Losses hit home in first-quarter sales

Home deals with paper losses reached 1,305 cases in the first quarter, the highest in 14 years, even after the removal of housing curbs in the end of February.

Data from Ricacorp Properties also showed that loss-recording transactions accounted for about 29.7 percent of the first-quarter deals in the secondary market, up by 3.5 percentage points from the fourth quarter of last year.

After a rise in three quarters in a row, the proportion also hit a new high after 2009.

The losses reflect the fact that more owners were offloading their homes as soon as possible after the additional housing stamp duties were scrapped by the government seven weeks ago, said Ricacorp.

The number of cases in which the selling prices equaled the buying prices was 31, with their share of the total contracting slightly to 0.7 percent.

Profitable private home sales amounted to 3,056 cases, with the proportion of all secondary-market deals decreasing to 69.6 percent from 72.9 percent.

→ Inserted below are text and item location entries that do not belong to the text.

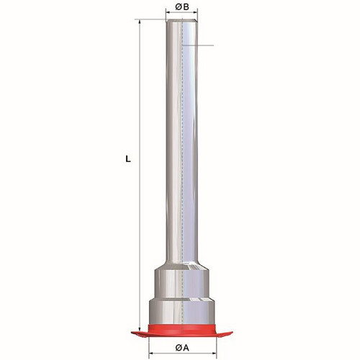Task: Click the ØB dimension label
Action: click(182, 7)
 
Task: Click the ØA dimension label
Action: click(182, 348)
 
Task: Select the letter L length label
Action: click(128, 159)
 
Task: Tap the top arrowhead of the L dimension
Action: click(140, 22)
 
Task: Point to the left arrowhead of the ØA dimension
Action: click(152, 353)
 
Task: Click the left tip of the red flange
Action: click(131, 333)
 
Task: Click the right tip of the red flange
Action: click(232, 333)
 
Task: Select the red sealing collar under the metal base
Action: click(181, 330)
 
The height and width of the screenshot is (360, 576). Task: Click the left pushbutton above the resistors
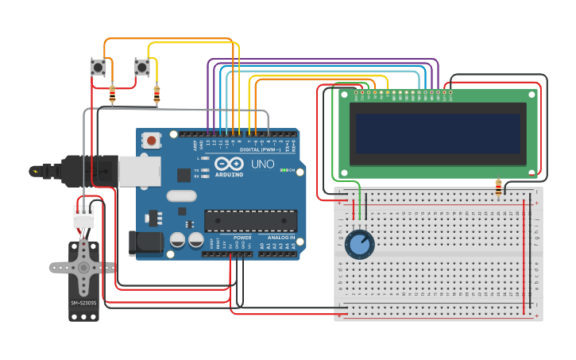coord(99,68)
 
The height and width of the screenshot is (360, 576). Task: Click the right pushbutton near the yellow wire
coord(142,68)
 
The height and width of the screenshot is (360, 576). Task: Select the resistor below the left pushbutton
coord(112,95)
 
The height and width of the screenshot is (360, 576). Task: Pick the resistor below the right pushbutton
coord(157,95)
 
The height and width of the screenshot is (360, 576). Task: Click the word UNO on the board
coord(262,165)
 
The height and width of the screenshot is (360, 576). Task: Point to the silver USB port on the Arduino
coord(139,170)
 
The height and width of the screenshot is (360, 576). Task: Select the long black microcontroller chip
coord(251,222)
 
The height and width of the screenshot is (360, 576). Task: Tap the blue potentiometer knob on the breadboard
coord(360,245)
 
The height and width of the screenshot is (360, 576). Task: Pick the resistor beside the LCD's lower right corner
coord(499,188)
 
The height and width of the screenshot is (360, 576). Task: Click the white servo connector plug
coord(83,216)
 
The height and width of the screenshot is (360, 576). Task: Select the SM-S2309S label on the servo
coord(83,303)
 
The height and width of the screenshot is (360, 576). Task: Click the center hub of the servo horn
coord(83,268)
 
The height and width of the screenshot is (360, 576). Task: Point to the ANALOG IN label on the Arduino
coord(280,238)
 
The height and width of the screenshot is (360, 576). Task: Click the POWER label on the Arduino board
coord(242,238)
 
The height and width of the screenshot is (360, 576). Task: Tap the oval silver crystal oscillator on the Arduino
coord(181,195)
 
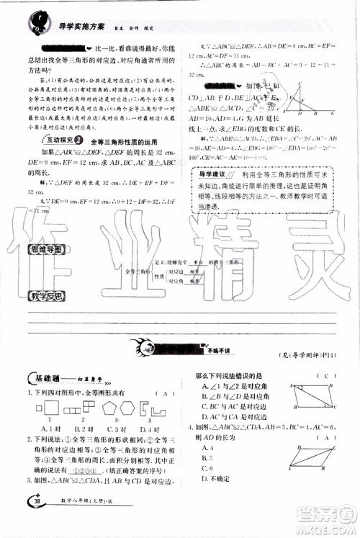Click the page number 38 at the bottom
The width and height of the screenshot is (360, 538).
click(33, 521)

The ratio of profit-recording deals also hit a new 15-year low, indicating that the market remains sluggish and the structural shift in the sector.

Moreover, the average gain of the secondary-market home sales was only 29 percent, plunging from 35.4 percent.

That is also the lowest in 14 years.

Around 64 percent of units sold that went for HK$4 million or below recorded a paper gain, the lowest among all types of private homes.